One of the things I have learned in my more than threescore years and ten on the planet is that if you like something, there is always the possibility that government will do what it can to prohibit or limit your use of it (the recent legalization of pot in a couple of states a notable exception). So I worry that perhaps someday there will be restrictions on coffee — in particular, on ingesting caffeine before or while you drive. Yes, someday police officers could be issuing citations for “DWIC,” driving while under the influence of coffee.
I can see it now. I’ve just had a couple of cups of java, and I am going down the highway right at the speed limit with the radio turned up and a big smile on my face. And then I see the flashing lights behind me, and I suddenly realize I’m in big trouble.
I momentarily consider throwing my Starbucks cup out the window, but then I think about the shame of being caught littering, as expressed so beautifully in Arlo Guthrie’s “Alice’s Restaurant.” So I simply try to get the cup, with coffee dripping out of it, under my seat.
But I know I’ve got a problem even if the cop doesn’t search the car. He’ll smell the coffee on my breath. And if I say anything, he’ll see how fast I’m talking (not realizing that I talk fast even when I talk in my sleep), and then he’ll do the usual “walk the straight line” test.
I pull over, and the officer comes over to my window. “License and registration,” he says, and I try to get them out as slowly as I can, so as to avoid suspicion. But, in spite of this, I have my documents in his hands in less than 10 seconds. And I’m already talking.
“What was I doing wrong, officer?” I ask. “I wasn’t speeding, was I? I was staying in my lane. I wasn’t texting. I barely ever text, even when I’m not driving. I think our society texts too much, and we don’t get enough sleep, and don’t get me started on Facebook…”
“Please get out of the car,” he says.
My mind is racing. I’m in trouble.
I step out of the car, and then he says, “Okay, Mr. Sherman, I want you to walk a straight line, turn around, and walk back. And you know, if you run the straight line, you’re in big trouble.”
But I can’t help myself. I practically sprint the 12 feet I’m allowed to go before he says, “Stop.”
“Mr. Sherman,” he says. “I’m pretty sure you’ve been drinking coffee.”
“Coffee?” I say. “Are you kidding? I never touch the stuff. It hypes you up. You can’t stop talking. And you talk so fast. You’re all over the place when you talk. And driving? If you’ve had coffee, there is no way you can drive anywhere near the speed limit. I wasn’t going too fast, was I? I know I’m talking too much now, and a little quick, but that’s how I am, officer. I’m just a big talker. For someone like me to drink coffee would be crazy. No way would I do that, especially when I’m driving. I know the laws. And they’re good laws. Great laws, in fact!”
“I’m going to let you go with a warning this time,” he says. “But I’d suggest you drink some herbal tea. Maybe Chamomile. That should help calm you down.”

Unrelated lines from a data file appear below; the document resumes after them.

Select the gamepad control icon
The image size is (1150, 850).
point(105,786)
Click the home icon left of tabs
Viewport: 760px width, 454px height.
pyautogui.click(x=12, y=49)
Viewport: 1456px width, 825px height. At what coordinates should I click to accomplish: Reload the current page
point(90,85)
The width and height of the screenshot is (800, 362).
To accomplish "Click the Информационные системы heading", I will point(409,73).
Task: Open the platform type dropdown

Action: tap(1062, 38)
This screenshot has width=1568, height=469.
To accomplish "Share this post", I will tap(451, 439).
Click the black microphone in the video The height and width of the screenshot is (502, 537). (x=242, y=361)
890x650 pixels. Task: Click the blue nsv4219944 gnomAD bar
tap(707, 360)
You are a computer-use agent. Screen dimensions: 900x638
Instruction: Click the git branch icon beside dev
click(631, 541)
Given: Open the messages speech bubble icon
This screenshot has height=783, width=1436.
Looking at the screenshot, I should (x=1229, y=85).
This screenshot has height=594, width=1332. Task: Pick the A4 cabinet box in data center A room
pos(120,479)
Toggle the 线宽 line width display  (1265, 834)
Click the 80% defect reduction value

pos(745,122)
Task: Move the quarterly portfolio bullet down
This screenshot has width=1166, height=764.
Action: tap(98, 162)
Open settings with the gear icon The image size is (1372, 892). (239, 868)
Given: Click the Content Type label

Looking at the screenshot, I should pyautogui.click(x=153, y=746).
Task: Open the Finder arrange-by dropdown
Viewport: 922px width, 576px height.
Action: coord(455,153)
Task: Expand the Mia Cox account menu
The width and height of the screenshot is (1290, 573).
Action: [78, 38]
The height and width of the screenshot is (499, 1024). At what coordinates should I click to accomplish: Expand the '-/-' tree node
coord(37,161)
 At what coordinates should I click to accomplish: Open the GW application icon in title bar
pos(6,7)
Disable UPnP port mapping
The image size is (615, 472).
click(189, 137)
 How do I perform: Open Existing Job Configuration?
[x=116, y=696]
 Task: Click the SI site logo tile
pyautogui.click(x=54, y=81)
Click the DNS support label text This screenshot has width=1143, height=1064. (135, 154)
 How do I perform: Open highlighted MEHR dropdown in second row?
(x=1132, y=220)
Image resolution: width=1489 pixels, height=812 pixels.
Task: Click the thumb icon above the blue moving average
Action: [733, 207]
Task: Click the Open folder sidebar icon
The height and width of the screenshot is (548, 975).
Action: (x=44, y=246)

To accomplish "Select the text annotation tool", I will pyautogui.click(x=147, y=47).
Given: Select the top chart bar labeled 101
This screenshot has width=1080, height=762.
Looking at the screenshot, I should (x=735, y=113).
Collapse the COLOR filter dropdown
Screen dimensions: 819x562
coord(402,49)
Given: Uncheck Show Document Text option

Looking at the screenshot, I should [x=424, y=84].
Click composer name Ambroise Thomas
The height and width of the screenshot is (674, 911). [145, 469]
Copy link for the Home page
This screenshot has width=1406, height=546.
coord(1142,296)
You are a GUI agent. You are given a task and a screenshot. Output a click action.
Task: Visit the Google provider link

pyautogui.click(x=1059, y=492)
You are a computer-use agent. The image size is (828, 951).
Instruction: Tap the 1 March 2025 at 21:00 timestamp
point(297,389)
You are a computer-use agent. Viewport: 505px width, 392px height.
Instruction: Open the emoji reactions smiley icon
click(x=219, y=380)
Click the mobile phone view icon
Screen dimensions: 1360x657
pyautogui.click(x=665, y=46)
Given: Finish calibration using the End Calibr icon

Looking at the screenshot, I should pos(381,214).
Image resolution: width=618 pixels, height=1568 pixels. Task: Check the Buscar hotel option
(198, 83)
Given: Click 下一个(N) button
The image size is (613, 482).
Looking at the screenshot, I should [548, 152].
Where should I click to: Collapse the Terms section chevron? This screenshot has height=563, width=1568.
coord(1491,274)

“Tea?” I say. “Oh, please, not that. I mean that’s like white bread. Herbal tea? That’s what my mother always offered me when I seemed a little out of sorts. Puh-leeze…Oh…wait a minute. I didn’t mean that. I love herbal tea. It’s the best.”
And at that moment, I realize I’m done.
“I’m sorry,” the officer says. And then he cuffs me, and as he does so, he starts to read me my rights. He begins, “You have the right to remain silent. And in your case, I’d really appreciate that.”